*What the task requires*.
Every record must be copied exactly, from first line to last.

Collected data
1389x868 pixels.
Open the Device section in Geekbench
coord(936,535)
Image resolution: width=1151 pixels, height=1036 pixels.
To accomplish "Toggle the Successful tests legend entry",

*Your solution*.
1389x868 pixels.
Open the Device section in Geekbench
coord(936,535)
Image resolution: width=1151 pixels, height=1036 pixels.
To accomplish "Toggle the Successful tests legend entry",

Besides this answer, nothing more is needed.